Conceder that a 1080p screen has a hair over two million pixels. These update sixty times per second and ends up requiring over a hundred and twenty million operations per second. That' not actually too much if the data is provided by an external source. A single core can handle it fairly easily. But what if it's a video game? The value of any given pixel might depend on hundreds of different things. Effects like explosions create thousands of different light sources. Now you need to perform hundreds of billions of operations per second. If you are playing in 4K or VR, you might need trillions. I'll turn it over to the Mythbusters for a visual representation of the process.

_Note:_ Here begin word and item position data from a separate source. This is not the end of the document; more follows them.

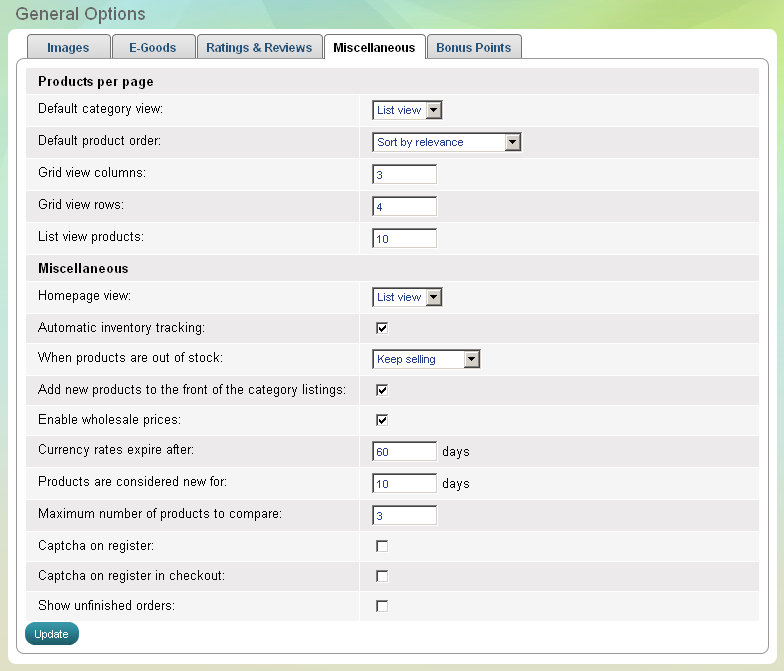Focus the Grid view rows input
This screenshot has width=784, height=671.
(405, 207)
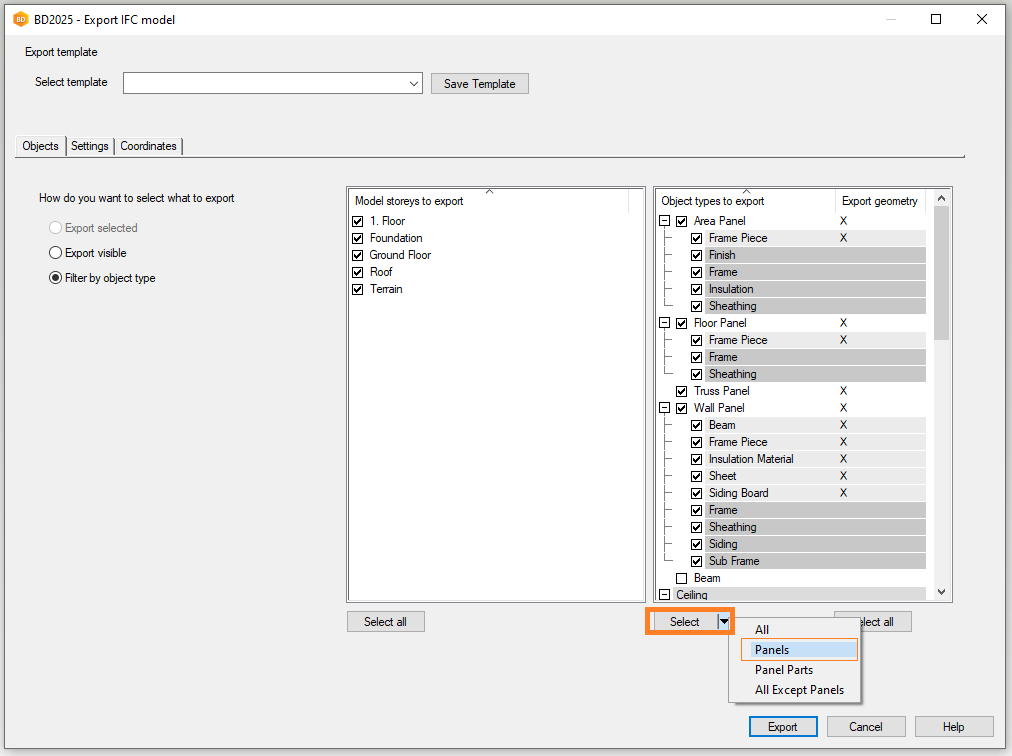Open the Coordinates tab
Viewport: 1012px width, 756px height.
148,146
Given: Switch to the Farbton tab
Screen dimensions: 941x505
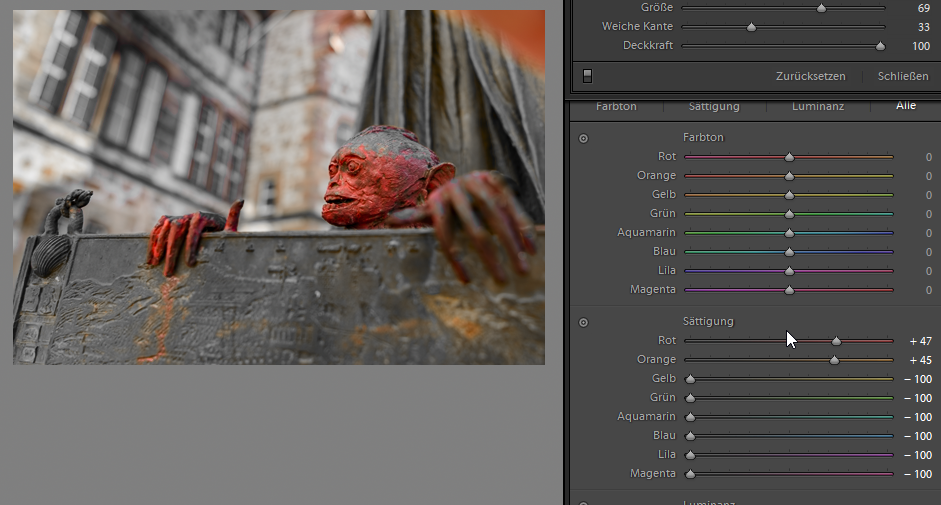Looking at the screenshot, I should tap(615, 106).
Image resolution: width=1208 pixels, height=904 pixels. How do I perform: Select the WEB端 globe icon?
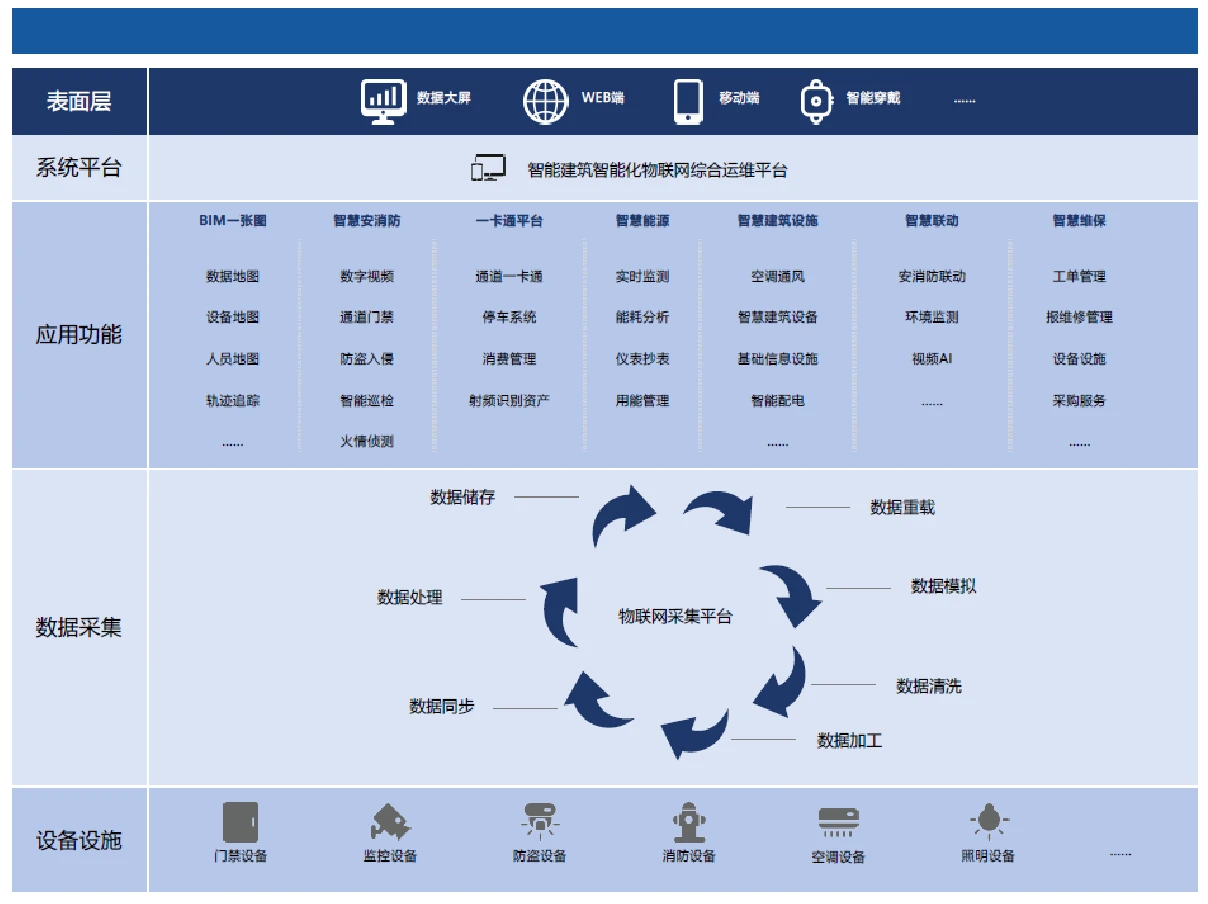[x=545, y=101]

The only thing that allows us to keep up with this insane workload is that the different operations are relatively independent. You don't need to know the result of computation number one through nine hundred ninety nine to get the answer to number one thousand. If you had a thousand processors, you could do every calculation at the same time. That's exactly what modern GPUs do. For example, the GTX1080 has just over 2500 different processor cores. Operating at 1.6 GHz it can perform over four TRILLION instructions per second. And each instruction has the ability to do two mathematical operations, leading to the insane capacity to perform 8.2 trillion operations per second. But how does it do that when there's no way you could fit that many i7 chips in that space? Not to mention 2500 i7's would draw over a megawatt of power. The answer is that an i7 has to do lots of things a GPU core doesn't. Remember I said a computer's core was optimized to go from A to B then decide where it should go next? The decide part is very important. Everything after that decision depends on in. Generally code has lots of these decision points. It's only graphics and a handful of other applications like cryptography and bitcoin mining that have lots of independent calculations. That's where GPUs shine, but most of the complexity of a core design comes from those decision points. Since that's not there, a GPU can have thousands of very simple but very basic cores.
There you have it, a thousand foot view of a computer, from top to bottom. This isn't meant to make you an expert. I left out huge areas and hand waved others. You could study some of this for a decade and not be an expert. But it's meant to give you a view into the basics. And if you'd like to know more about any specific parts, let me know. I'd be happy to help.